I write to her when I have something newsworthy, which is usually several times a year. In return, for the last few years, I have received one of Margaret’s original holiday cards and a yearly newsletter. As she recommends: “personalize those newsletters with a few handwritten lines.” And so she does with her calligraphic words of personal encouragement just for me!
I can’t recall how many of Margaret Shepherd’s books I have purchased as gifts. In this age when manners hardly exist anymore, I feel relieved to have The Art of the Personal Letter, The Art of the Handwritten Note, and The Art of Civilized Conversation– to hold a standard for polite human interaction, with a central focus on letter writing. Needless-to-say, I refer to her books often.

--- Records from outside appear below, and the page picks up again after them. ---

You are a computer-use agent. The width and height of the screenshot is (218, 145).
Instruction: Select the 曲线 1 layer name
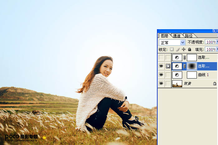click(x=203, y=75)
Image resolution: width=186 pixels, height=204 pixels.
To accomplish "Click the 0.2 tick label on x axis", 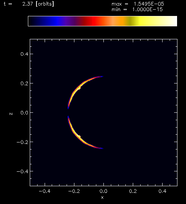I will click(133, 191).
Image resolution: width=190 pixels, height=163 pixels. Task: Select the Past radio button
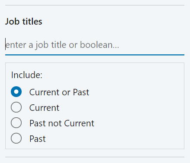click(16, 138)
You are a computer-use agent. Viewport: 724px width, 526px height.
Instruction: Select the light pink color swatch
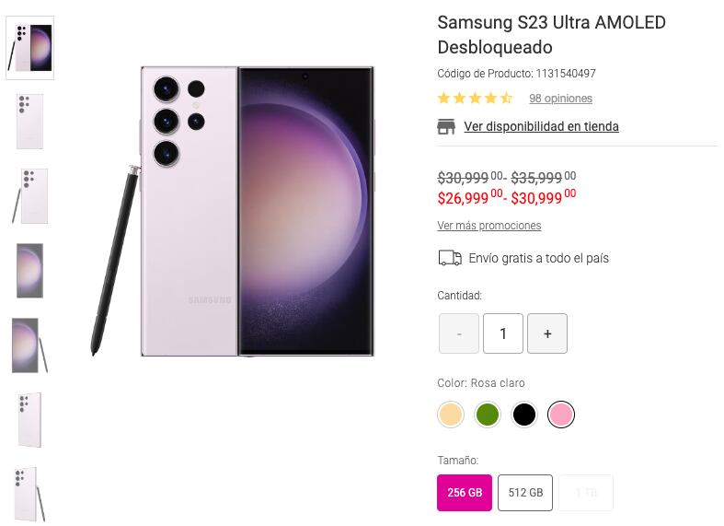pos(561,415)
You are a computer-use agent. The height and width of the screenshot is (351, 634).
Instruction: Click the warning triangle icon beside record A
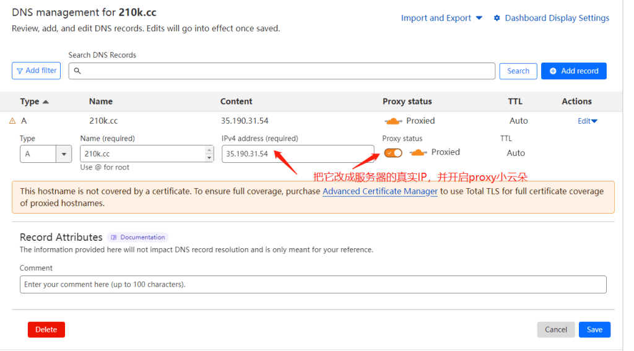pyautogui.click(x=12, y=121)
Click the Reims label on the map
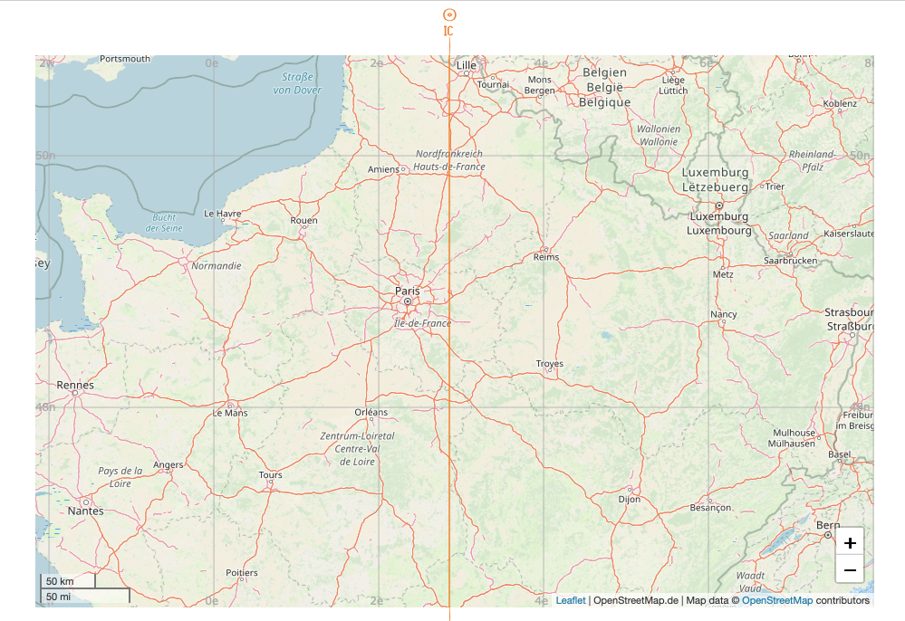Viewport: 905px width, 621px height. (546, 257)
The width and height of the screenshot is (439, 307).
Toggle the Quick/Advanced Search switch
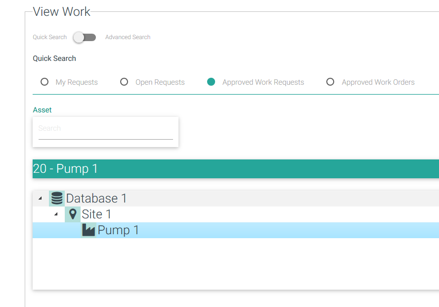pos(84,37)
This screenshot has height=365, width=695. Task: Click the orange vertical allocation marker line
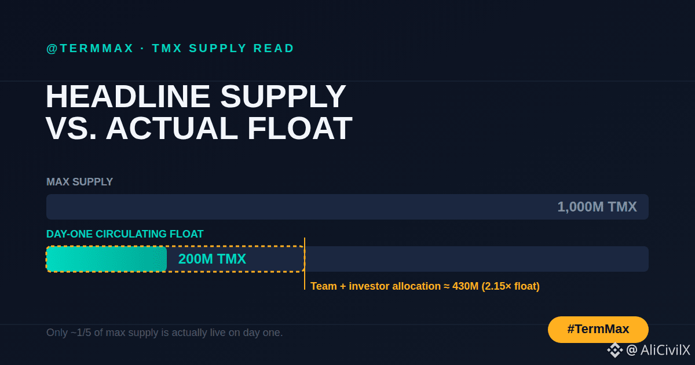tap(305, 264)
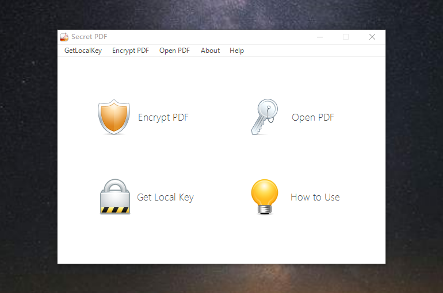443x293 pixels.
Task: Close the Secret PDF window
Action: (372, 37)
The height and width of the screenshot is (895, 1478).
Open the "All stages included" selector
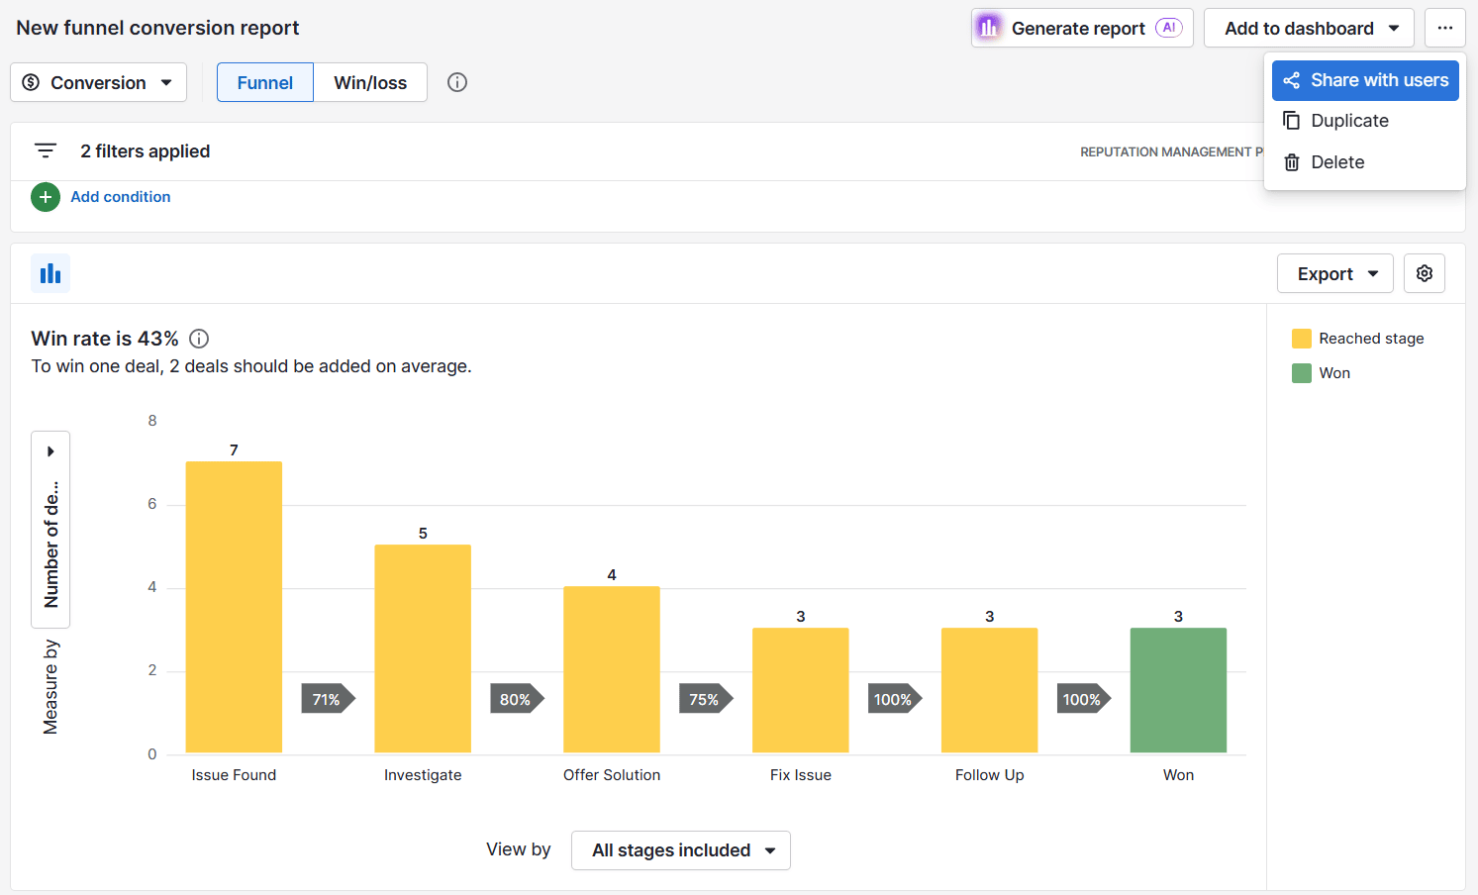680,850
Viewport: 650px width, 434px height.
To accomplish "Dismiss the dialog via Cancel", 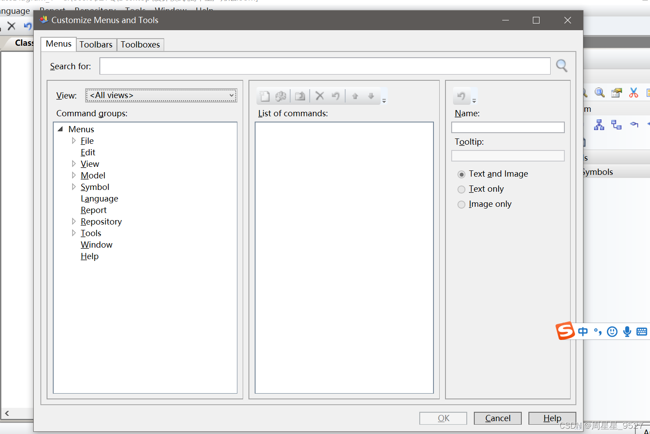I will pyautogui.click(x=497, y=418).
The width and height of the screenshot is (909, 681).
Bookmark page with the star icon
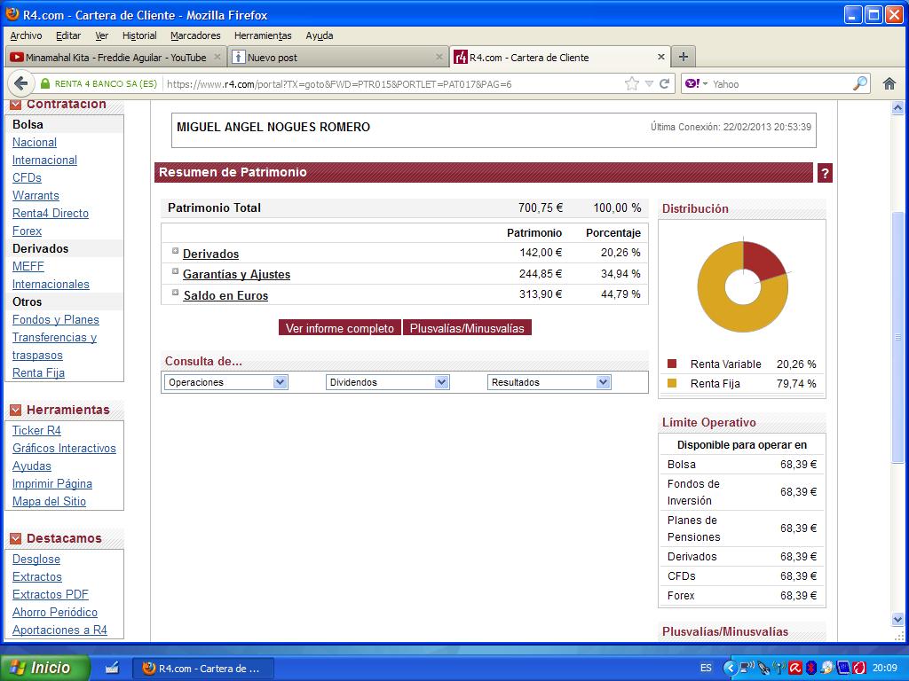(x=631, y=83)
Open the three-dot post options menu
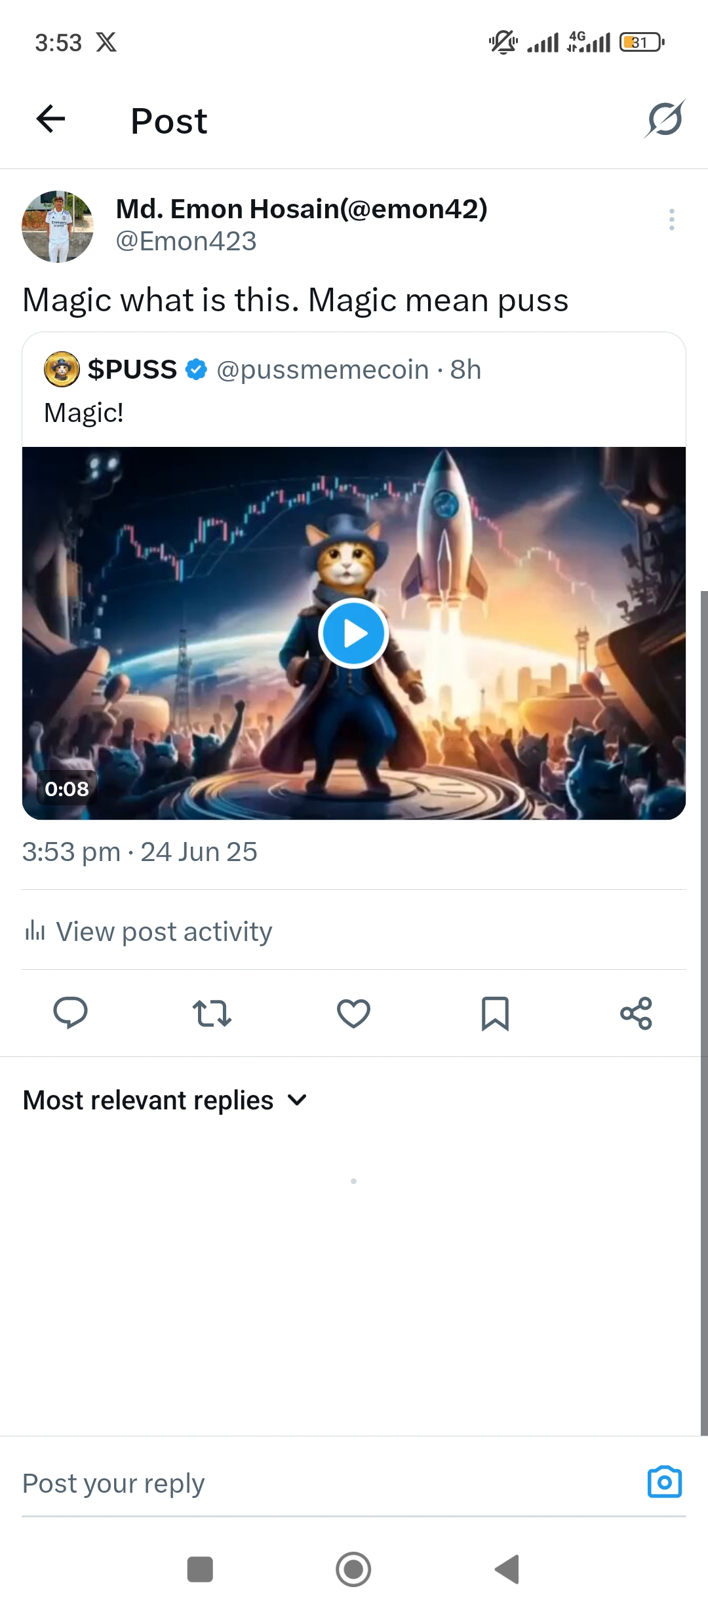 click(671, 220)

I learned from Margaret’s newsletters, that she is married to David Friend. I noticed in a recent Peabody Museum catalog that David Friend was funding a new hall at the museum to showcase a collection of large minerals and gemstones. I live nearby and asked Margaret if I might be invited to the opening. An email followed from the Peabody for October 13th. Wow!
The opening was amazingly crowded. Not being very tall, I couldn’t see the speakers. The acknowledgements took about an hour. David Friend spoke saying that his Dad had given him a hammer to discover minerals as a boy. He still has that hammer! Finally, the ribbon was cut, the gallery opened and the crowd flowed inward.
I didn’t know anyone. The room was extremely dark. Finally, I saw David Friend posing for photos by the huge quartz crystal pictured above. I heard people addressing him as “David, ” so that was key. When a young woman came over and leaned on David for a photo, I recognized her from one of Margaret’s newsletters. I circled around a few times till I spotted the gal and said, “Hello. Can you tell me where Margaret is?” She graciously pointed to her right, and Margaret Shepherd turned around.
“I’m Carol Christmas,” I said. She responded, “Why is that name familiar?” “I write to you,” I chirped. Recognition brought me a big smile and a hug. She announced to those around us, “She’s written to me for 20 years.” That was a bit exaggerated but I felt pleased that she thought we went back a long way.
We spoke briefly. The room was quite noisy. I asked her if she would sign my three books. She had her trusty pen and we found a drinks table to accomplish the task. I had written her a letter which she quickly deposited in her Vera Bradley backpack. I also carried a Vera Bradley bag!
As you can see in the photo, it was mighty dark. Margaret inscribed each of my books with her beautiful script. I told her of my idea to create a letter writing service for people who can’t find the time to write themselves. Her response to this concept was: “Great idea!”
When Margaret was finished signing my books, she reached into her bag and gave me another gift, one of her business cards. It’s an ambigram. It’s it cool?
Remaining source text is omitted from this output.